*SHORT TASK*: Rewrite the lines from the line with "You are a GUI" to the line with "Looking at the", substituting "symbol" for "icon" and changing nothing else.

*LISTED ENTRIES*:
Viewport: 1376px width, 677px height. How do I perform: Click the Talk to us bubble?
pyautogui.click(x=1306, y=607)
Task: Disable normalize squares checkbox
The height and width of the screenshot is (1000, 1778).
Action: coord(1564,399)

...

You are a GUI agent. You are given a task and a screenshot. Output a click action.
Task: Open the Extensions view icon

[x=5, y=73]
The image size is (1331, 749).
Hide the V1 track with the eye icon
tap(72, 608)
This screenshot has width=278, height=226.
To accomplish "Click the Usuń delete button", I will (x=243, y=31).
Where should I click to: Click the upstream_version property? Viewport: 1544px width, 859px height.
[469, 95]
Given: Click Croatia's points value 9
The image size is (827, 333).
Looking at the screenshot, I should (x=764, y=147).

*SOLUTION TO THIS TASK*:
You are a GUI agent. You are given a task and a screenshot. Output a click action.
Task: Open the Extensions view symbol

[x=5, y=73]
The image size is (1331, 749).
Hide the V1 track with the eye symbol
tap(72, 608)
This screenshot has width=278, height=226.
To accomplish "Click the Usuń delete button", I will (x=243, y=31).
Where should I click to: Click the upstream_version property? Viewport: 1544px width, 859px height.
[469, 95]
Given: Click Croatia's points value 9
The image size is (827, 333).
Looking at the screenshot, I should (x=764, y=147).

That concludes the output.